◆ **Estratto del testo**:
···

I For Carnation ruotano attorno alla figura chiave di Brian McMahan, già con Squirrel Bait e Slint.

Dopo un primo Ep, Fight Songs, il gruppo[1] licenzia Marshmallows, lavoro notevole e già compiuto. Il suono, che discende dagli Slint, si è però ancor più snervato e liberato da ogni tipo di eccitazione. Il brano cardine rimane “Preparing To Receive You”, quasi nove minuti in cui, assieme alla forma canzone, viene rigettato ogni svolgimento positivo o costruttivo; l'andamento monotono, quasi un girotondo esistenziale, presume che tutto sia stato detto o fatto: si rimane in attesa dell'ineluttabile, qualunque esso sia. Questa poetica crepuscolare, in cui l'uomo ha subito uno scacco decisivo, può assumere toni da ballata (la delicata “On The Swing”, l'eponima “Marshmallows”), oppure minacciosi (“I Wear The Gold”) o minimalisti (“Salo”): che sia un'etica della rinuncia?

McMahan accarezza la propria sei corde come una lira e scruta la linea dell'orizzonte, correlativo oggettivo di un animo mai increspato dai tumulti del cuore o dalla sensazione della novità. Ogni passione spenta, egli presagisce la bianca nave della morte. Quietismo postmoderno? Il successivo For Carnation non si distacca da tale impressionismo compositivo: “A tribute To”, “Snooter” sono monologhi intonati al pianissimo, che si snodano fra accenni di percussioni, soffusi accordi di chitarra, blandi effetti elettronici, a metà fra Portishead e i più evoluti Labradford (quelli di Pico, per intenderci). Ancor più rarefatto del precedente, ma più costruito (grazie ad un accorto uso d'elettronica e tastiere), questo nuovo lavoro trova la sua cifra in un sentire spirituale che, come alcune branche della musica d'avanguardia, prende corpo quasi impercettibilmente sulla lunga distanza; l'assenza programmatica di picchi e saliscendi sonori fa sì che il pathos si condensi per accumulo e che possa dirsi compiuto solo alla fine delle sei composizioni.

Un dittico fondamentale che prosegue e rende essenziale la svolta di Spiderland.

 

[1] La prima formazione include Michael McMahan, chitarra; Doug McCombs, chitarra, basso; Johnny Herndon, batteria; Todd Cook, basso; Britt Walford; Dave Pajo. Nel 2000 abbiamo Michael McMahan, chitarra; Bobb Bruno, chitarra, tastiere; Todd Cook, basso; Rafe Mandel, chitarra, tastiere; Steve Goodfriend, batteria; collaborano: John McEntire; Dan Fliegel; Christian Frederickson; Kim Deal.

···

◆ **Record estratti**:
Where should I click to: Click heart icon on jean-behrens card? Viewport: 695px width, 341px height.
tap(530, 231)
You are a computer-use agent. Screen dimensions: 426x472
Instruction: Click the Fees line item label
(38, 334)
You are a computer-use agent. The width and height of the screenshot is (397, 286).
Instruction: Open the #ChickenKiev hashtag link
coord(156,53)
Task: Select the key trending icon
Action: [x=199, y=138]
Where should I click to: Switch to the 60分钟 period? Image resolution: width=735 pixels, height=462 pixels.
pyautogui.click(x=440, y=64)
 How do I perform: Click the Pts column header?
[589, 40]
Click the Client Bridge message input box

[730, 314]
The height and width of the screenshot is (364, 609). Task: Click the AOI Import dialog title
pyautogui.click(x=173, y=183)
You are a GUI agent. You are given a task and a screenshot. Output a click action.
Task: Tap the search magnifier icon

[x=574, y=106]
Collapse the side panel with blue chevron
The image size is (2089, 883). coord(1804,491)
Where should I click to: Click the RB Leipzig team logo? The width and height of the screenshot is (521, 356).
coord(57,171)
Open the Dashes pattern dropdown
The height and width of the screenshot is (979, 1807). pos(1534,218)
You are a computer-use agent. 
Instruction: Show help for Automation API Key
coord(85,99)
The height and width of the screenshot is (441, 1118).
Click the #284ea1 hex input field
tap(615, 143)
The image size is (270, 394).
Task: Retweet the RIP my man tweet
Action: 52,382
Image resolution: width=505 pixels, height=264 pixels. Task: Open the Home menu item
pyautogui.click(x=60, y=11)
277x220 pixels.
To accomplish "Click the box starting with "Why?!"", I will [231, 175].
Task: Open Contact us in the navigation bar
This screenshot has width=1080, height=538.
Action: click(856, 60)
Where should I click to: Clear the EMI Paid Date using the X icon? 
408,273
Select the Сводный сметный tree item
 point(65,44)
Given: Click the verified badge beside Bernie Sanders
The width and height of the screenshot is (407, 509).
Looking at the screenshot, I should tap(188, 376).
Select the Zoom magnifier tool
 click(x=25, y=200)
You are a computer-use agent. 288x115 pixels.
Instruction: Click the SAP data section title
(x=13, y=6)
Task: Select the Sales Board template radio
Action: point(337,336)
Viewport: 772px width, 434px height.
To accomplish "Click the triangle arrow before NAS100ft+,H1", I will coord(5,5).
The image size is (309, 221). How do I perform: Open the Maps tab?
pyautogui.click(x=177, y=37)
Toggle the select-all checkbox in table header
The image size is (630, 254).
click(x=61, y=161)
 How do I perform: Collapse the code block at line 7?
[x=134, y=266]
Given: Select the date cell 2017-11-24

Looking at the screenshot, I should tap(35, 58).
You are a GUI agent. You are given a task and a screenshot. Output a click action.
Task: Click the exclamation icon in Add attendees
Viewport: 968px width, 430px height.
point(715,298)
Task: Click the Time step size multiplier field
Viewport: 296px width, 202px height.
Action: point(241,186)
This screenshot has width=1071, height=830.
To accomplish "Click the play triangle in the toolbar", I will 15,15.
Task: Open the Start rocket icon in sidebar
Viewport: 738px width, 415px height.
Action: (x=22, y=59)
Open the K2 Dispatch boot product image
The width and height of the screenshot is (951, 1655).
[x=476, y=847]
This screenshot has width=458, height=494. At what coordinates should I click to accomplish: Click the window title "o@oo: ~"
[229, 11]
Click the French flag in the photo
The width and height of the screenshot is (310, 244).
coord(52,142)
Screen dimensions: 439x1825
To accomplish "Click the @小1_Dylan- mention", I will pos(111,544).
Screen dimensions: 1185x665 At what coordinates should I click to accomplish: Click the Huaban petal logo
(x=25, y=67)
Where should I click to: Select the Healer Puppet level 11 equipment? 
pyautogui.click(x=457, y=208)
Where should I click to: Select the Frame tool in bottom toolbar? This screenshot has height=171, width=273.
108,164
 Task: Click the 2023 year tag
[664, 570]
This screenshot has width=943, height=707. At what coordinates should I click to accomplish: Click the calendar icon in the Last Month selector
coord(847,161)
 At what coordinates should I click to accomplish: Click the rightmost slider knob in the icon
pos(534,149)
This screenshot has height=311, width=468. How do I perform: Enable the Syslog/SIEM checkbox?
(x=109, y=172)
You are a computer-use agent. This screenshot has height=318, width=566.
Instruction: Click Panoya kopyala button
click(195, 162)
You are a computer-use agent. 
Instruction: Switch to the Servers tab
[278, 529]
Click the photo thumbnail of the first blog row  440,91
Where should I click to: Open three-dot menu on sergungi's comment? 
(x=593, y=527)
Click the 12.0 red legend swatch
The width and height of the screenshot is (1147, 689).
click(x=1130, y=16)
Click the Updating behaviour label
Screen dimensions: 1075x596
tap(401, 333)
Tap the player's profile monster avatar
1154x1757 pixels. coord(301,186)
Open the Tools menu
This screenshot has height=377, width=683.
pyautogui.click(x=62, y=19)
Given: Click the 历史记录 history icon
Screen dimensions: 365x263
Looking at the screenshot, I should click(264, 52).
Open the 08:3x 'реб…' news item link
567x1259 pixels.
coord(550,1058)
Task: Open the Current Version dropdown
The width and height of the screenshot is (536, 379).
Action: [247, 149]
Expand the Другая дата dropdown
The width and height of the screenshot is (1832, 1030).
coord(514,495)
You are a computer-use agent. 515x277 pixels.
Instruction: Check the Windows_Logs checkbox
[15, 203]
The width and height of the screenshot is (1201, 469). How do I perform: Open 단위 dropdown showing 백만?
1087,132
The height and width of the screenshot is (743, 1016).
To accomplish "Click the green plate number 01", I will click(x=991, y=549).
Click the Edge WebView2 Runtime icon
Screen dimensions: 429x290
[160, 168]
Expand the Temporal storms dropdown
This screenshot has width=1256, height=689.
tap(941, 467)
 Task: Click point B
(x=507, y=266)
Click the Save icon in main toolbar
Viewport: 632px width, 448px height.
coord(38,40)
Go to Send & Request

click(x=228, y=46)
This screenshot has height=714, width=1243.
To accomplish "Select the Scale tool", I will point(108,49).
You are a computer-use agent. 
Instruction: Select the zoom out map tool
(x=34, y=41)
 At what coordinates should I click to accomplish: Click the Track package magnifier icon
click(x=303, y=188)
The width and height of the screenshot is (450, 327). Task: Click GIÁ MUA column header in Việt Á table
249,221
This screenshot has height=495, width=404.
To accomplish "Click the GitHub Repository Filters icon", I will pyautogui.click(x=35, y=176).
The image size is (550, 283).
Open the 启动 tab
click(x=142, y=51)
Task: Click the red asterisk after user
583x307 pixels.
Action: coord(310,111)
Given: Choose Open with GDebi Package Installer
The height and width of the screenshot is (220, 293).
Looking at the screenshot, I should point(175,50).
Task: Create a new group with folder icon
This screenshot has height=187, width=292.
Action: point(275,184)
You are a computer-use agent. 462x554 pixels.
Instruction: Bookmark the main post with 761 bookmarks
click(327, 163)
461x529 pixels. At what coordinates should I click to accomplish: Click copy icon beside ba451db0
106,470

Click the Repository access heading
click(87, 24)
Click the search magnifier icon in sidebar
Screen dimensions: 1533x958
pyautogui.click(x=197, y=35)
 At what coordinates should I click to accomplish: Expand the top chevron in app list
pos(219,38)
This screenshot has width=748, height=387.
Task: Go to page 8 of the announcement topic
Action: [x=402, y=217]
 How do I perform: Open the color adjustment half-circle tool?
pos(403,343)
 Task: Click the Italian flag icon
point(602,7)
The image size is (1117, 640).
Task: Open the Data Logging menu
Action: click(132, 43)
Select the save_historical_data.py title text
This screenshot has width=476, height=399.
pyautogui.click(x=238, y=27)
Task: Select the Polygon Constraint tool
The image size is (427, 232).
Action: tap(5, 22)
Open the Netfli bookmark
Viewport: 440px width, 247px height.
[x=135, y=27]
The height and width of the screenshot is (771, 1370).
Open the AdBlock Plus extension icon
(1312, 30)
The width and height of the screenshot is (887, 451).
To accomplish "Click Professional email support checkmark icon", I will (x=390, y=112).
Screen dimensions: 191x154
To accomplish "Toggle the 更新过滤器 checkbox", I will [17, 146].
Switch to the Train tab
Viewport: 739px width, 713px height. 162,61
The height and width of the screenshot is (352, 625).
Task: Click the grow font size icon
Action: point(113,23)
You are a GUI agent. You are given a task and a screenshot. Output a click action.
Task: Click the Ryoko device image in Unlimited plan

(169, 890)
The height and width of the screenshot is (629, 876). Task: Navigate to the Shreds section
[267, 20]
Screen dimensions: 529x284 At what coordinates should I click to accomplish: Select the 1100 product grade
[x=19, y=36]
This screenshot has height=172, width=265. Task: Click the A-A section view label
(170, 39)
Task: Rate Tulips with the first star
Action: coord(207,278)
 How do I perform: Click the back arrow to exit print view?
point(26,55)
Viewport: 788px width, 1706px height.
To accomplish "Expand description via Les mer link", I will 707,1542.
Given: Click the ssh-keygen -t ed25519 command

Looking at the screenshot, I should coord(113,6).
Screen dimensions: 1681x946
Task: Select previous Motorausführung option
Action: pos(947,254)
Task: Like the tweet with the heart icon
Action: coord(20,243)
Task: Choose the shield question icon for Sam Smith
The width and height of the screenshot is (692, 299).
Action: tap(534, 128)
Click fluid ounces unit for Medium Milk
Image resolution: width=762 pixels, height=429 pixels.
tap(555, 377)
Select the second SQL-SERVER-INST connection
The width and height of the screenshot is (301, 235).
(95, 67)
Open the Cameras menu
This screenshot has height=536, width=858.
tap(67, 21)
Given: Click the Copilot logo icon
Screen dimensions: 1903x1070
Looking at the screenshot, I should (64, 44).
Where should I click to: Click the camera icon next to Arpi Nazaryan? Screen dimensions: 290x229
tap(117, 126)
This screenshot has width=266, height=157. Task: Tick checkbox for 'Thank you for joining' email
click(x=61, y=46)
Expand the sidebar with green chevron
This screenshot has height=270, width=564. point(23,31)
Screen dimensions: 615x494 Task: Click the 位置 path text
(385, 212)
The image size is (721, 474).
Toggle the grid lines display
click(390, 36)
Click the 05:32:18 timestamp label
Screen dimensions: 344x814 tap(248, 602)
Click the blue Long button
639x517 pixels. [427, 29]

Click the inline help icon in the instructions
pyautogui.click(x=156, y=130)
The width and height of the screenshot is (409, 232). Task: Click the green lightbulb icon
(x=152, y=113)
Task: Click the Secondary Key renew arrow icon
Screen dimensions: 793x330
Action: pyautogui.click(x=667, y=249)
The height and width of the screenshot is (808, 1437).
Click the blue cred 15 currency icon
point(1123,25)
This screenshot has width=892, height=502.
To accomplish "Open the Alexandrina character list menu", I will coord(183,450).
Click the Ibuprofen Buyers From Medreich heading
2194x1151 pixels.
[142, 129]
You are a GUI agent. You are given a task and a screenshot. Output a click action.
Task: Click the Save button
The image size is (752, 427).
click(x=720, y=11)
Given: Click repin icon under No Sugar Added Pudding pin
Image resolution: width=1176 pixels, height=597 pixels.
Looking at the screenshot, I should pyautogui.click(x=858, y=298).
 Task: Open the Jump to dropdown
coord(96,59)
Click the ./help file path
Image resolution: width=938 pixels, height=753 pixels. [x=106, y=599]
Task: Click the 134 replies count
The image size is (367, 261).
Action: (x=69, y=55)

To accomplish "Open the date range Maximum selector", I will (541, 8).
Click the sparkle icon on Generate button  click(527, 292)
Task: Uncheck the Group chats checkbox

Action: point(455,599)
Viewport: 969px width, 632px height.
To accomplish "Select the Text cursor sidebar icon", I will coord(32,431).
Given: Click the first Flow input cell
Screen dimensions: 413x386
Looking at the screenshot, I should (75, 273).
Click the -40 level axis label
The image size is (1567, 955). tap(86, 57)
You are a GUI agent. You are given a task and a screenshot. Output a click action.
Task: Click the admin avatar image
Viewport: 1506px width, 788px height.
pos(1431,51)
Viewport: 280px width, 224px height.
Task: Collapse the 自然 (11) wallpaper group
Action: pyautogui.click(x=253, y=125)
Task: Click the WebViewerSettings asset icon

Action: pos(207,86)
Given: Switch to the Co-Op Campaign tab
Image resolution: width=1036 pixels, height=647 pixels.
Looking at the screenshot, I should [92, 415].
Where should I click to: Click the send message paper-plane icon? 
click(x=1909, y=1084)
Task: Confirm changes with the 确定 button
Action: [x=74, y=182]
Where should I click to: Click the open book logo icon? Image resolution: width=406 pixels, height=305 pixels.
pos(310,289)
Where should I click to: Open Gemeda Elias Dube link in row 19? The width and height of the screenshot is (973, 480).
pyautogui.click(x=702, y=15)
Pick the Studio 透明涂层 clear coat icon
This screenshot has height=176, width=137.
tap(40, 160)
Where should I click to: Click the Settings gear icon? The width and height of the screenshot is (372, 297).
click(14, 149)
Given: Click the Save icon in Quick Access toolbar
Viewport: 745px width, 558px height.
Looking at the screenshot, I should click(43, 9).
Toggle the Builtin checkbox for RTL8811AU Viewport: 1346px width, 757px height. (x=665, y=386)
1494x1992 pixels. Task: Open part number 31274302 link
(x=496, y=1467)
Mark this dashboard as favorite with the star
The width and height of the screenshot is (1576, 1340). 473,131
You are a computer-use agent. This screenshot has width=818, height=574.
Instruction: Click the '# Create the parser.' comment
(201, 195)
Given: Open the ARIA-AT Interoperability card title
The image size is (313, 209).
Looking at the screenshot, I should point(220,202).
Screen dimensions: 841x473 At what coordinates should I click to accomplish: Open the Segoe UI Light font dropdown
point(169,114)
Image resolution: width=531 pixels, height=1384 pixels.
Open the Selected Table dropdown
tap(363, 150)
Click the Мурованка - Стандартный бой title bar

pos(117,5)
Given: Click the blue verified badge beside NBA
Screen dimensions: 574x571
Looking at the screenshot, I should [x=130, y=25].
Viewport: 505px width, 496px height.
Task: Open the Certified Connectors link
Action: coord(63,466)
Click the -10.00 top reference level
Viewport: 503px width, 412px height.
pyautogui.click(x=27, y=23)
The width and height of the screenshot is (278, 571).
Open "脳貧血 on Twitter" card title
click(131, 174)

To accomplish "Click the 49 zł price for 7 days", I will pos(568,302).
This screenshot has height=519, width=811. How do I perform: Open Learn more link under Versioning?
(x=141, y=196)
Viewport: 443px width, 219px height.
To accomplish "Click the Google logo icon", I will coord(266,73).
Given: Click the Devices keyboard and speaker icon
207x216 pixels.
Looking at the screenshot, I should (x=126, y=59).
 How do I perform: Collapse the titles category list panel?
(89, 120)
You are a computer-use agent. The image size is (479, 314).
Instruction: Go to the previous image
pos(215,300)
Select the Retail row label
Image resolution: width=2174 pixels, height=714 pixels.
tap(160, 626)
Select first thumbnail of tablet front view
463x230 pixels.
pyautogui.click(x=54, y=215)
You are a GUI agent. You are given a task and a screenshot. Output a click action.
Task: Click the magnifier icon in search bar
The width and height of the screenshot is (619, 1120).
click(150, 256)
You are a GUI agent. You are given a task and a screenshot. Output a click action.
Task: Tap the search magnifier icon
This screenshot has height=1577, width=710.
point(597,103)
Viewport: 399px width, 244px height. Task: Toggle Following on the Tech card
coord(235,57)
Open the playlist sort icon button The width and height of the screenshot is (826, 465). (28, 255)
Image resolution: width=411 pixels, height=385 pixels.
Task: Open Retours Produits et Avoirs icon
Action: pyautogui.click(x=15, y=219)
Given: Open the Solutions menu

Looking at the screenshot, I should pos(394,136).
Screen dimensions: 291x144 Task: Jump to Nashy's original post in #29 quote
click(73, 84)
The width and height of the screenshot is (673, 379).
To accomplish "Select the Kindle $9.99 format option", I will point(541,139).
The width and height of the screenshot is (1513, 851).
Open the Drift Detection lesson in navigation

···

◆ **Lavoro richiesto**:
[a] Puoi ricopiare il testo sui For Carnation cominciando da "Dopo un primo" e terminando con "un'etica della rinuncia?"?
[b] Puoi riassumere in due frasi il testo sui For Carnation?
[c] Come riscriveresti in forma di elenco il paragrafo del testo sui For Carnation che inizia con "Dopo un primo Ep", mantenendone i fatti principali?

◆ **Risposte attese**:
[a]
Dopo un primo Ep, Fight Songs, il gruppo[1] licenzia Marshmallows, lavoro notevole e già compiuto. Il suono, che discende dagli Slint, si è però ancor più snervato e liberato da ogni tipo di eccitazione. Il brano cardine rimane “Preparing To Receive You”, quasi nove minuti in cui, assieme alla forma canzone, viene rigettato ogni svolgimento positivo o costruttivo; l'andamento monotono, quasi un girotondo esistenziale, presume che tutto sia stato detto o fatto: si rimane in attesa dell'ineluttabile, qualunque esso sia. Questa poetica crepuscolare, in cui l'uomo ha subito uno scacco decisivo, può assumere toni da ballata (la delicata “On The Swing”, l'eponima “Marshmallows”), oppure minacciosi (“I Wear The Gold”) o minimalisti (“Salo”): che sia un'etica della rinuncia?

[b] I For Carnation, guidati da Brian McMahan, già con Squirrel Bait e Slint, dopo l'Ep Fight Songs pubblicano Marshmallows, un lavoro dal suono derivato dagli Slint ma ancora più snervato, il cui brano cardine è "Preparing To Receive You". Il successivo For Carnation, ancora più rarefatto ma più costruito grazie all'elettronica e alle tastiere, forma con il precedente un dittico fondamentale che prosegue la svolta di Spiderland.

[c]
- Dopo l'Ep Fight Songs, il gruppo pubblica Marshmallows, lavoro notevole e già compiuto.
- Il suono discende dagli Slint, ma è ancora più snervato e privo di ogni eccitazione.
- Il brano cardine è "Preparing To Receive You": quasi nove minuti che rigettano la forma canzone e ogni svolgimento positivo, con un andamento monotono di attesa dell'ineluttabile.
- La poetica crepuscolare del disco assume toni da ballata ("On The Swing", "Marshmallows"), minacciosi ("I Wear The Gold") o minimalisti ("Salo").